«Herr Mezger, wenn ich es recht verstehe, geht es in Ihrem Text um…»
Wer ist eigentlich dieser ältere Herr (so alt auch wieder nicht), der nun aufsteht (Ende fünfzig?), der kurz zum Moderator nickt (nein, darüber) und sich räuspert. Er ist immer da, kommt an jede meiner Lesungen und nicht nur an die, auch bei Kollegen tauchen er und sein Sakko mit den Ellbogenschonern auf. Er setzt an, wie er immer ansetzt: «In Ihrem Buch schreiben Sie ja…» Er fasst den Roman zusammen (korrekt). Er sagt, an welche Autoren ihn das erinnere (Scheisse, keinen davon gelesen!), er sagt, dass man da durchaus gewisse Momente vergleichen könne (schön), wobei mein Buch natürlich kein Vergleich sei (schade). Ich versuche aufzupassen, wann nun die Frage einsetzt (soll ich heute patzig antworten oder klug?), er beschreibt, wie der Stil sei und dass er in dem einen Satz gipfle (gleich holt er das Buch heraus), er zitiere den gerne einmal (er holt das Buch heraus), Moment kurz (Lesezeichen im Buch), ah, da (mehrere!), er liest den Satz vor, der Satz lautet: «Und dann gingen sie los.» (Ich hätte ihn streichen sollen.) Er lobt den Satz. (Na ja, so schlecht ist er auch wieder nicht.) Irgendwann biegt er auf die Zielgerade ein. (Wer hat eigentlich den Schwachsinn erfunden, dass Frauen viel reden würden? Nur Männer halten solche Monologe.) Er ist beim eigentlichen Thema des Romans angelangt (ich sollte mal eine Kolumne gegen Themen schreiben), das er nochmals kurz umreisst (Themen sind das Zweitüberbewertetste in der Literatur), er umreisst es noch etwas länger (direkt nach der Orthographie). Und endlich ist er so weit:
«Kann man sagen, dass es in Ihrem Roman um … geht?»
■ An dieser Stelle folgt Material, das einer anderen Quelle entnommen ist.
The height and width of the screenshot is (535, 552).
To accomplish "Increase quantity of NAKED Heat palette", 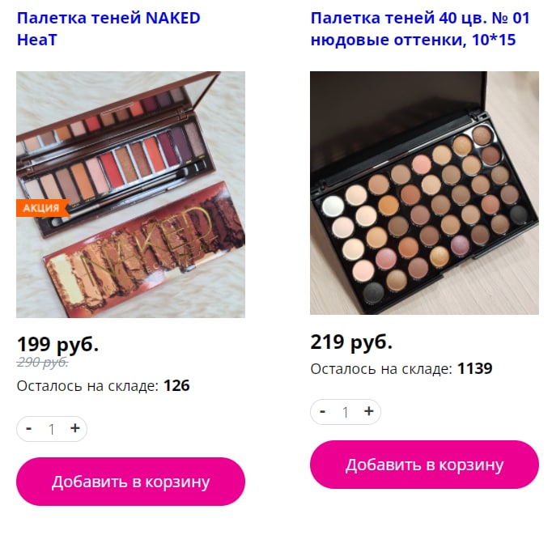I will (74, 428).
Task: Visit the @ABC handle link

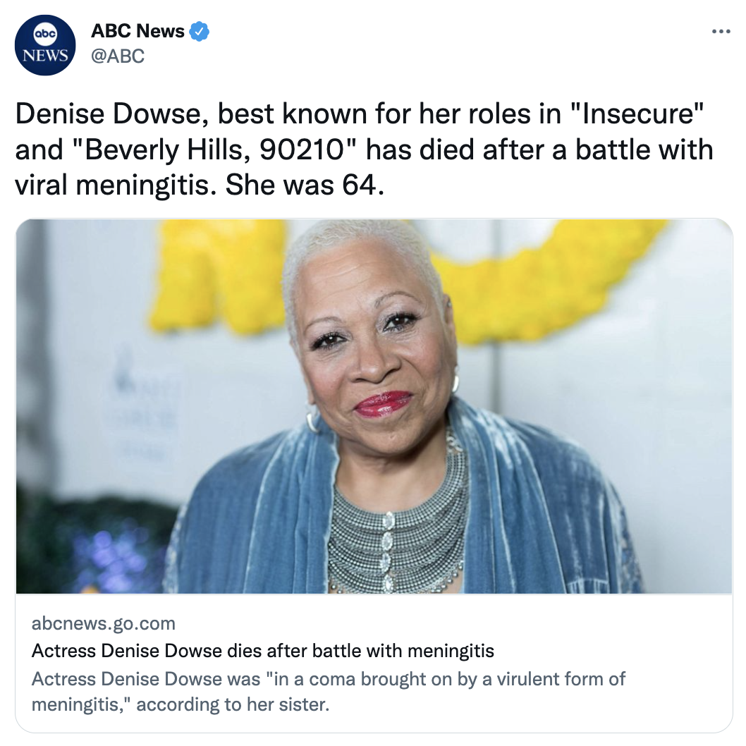Action: tap(118, 56)
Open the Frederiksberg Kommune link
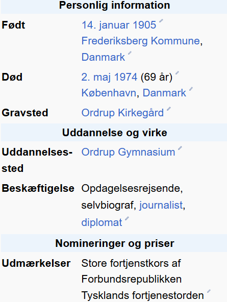The width and height of the screenshot is (227, 302). coord(141,41)
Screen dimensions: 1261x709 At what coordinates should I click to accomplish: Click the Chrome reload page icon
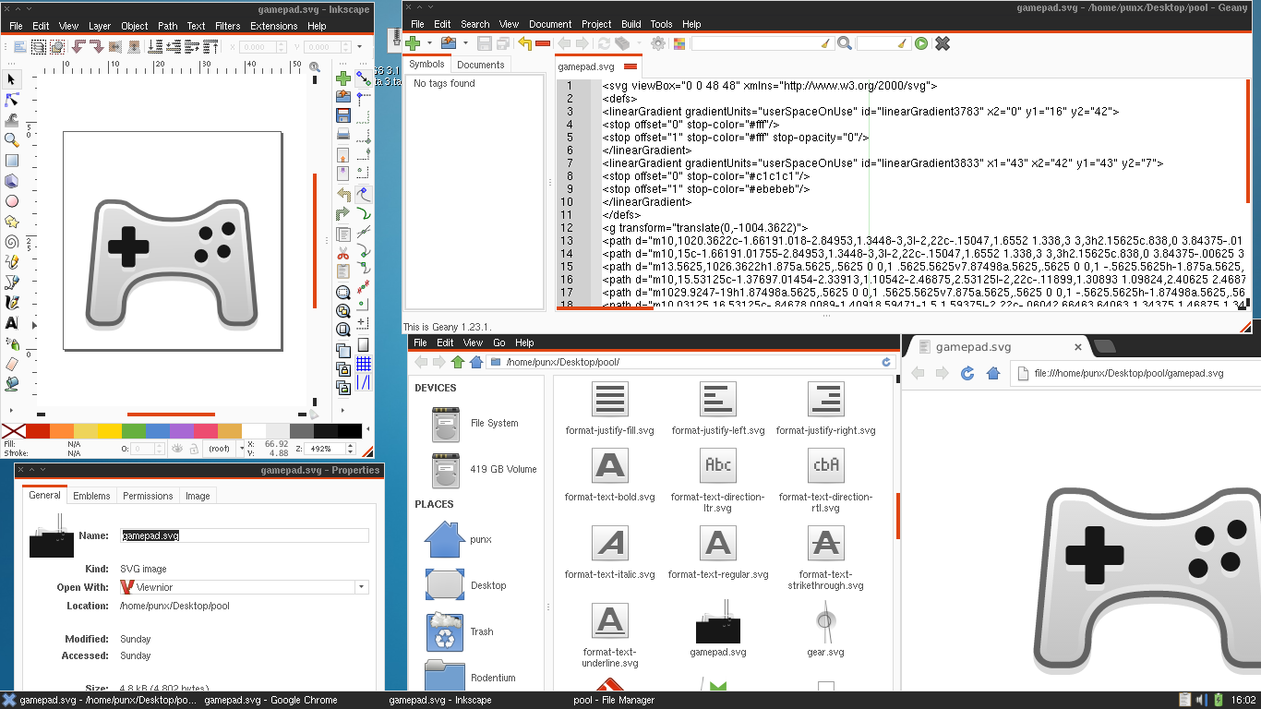click(x=967, y=373)
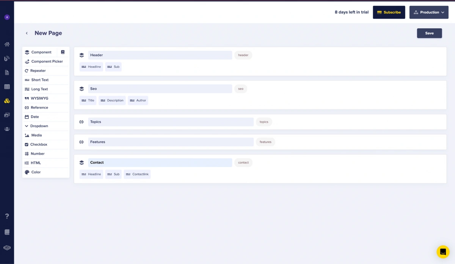Add a Color field type
The width and height of the screenshot is (455, 264).
(x=36, y=172)
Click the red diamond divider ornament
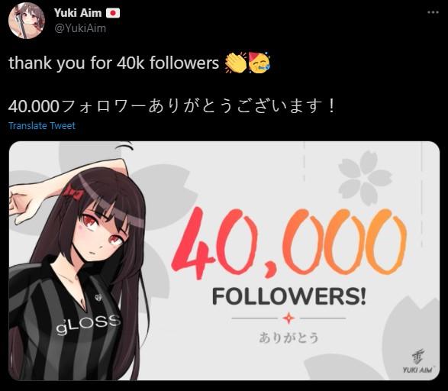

Sicherheitshalber wiederholt er noch einmal, worum es in meinem Roman gehe, ich entspanne mich (also: klug oder patzig?), halte den kurzen Moment der Zusammenfassung aus (oder eine schnelle Pointe?), dann ist er durch, dann schaut er in die Runde, dann setzt er sich lächelnd. Ich lächle auch, ich beuge mich zum Mikro, ich würfle innerlich, ich antworte:
Nein.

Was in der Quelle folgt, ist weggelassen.